**Brief:** In the entries that follow, find every line containing "computer" and copy it.

━━━

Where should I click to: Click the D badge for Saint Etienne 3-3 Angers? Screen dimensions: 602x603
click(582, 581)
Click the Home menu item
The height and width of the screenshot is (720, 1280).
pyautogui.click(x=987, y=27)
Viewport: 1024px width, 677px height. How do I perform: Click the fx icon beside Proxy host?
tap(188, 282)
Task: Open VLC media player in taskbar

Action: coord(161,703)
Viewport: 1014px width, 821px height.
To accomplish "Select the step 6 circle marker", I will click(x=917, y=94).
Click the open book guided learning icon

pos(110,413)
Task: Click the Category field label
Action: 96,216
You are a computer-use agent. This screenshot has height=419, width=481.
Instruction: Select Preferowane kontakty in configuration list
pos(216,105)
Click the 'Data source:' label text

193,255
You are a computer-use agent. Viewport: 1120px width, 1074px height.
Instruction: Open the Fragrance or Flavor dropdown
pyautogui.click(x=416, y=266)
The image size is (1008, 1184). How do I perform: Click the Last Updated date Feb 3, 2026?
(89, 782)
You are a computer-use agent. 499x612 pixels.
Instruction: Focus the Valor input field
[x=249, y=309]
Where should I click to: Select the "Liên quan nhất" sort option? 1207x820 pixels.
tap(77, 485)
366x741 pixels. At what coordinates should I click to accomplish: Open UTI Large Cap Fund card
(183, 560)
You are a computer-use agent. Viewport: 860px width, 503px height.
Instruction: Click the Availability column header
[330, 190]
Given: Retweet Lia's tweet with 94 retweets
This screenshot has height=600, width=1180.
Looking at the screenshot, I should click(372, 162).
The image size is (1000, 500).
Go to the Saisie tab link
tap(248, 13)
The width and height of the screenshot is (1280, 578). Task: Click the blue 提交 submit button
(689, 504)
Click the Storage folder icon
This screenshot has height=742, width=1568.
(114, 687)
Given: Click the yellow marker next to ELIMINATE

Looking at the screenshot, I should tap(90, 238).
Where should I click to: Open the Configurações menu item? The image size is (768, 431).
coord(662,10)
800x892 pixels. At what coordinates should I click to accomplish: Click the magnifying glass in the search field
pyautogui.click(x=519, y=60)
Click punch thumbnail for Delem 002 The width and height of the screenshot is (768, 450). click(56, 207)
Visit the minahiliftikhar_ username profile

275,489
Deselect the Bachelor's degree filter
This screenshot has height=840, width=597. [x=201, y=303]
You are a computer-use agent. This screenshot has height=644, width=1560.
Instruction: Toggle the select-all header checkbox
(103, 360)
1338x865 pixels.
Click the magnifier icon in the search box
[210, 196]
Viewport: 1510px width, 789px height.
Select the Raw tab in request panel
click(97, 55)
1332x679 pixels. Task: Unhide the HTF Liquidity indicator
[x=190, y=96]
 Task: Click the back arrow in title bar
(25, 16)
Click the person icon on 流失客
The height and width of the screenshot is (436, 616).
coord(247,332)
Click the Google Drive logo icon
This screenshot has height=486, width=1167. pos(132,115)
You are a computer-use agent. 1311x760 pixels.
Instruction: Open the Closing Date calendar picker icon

━━━

**Worked solution:**
You are a computer-use agent. This screenshot has height=419, width=481.
You are a computer-use agent. Viewport: 1120px width, 1074px height.
You are a computer-use agent. 499x612 pixels.
You are a computer-use agent. Viewport: 860px width, 503px height.
You are a computer-use agent. This screenshot has height=644, width=1560.
You are a computer-use agent. 1311x760 pixels.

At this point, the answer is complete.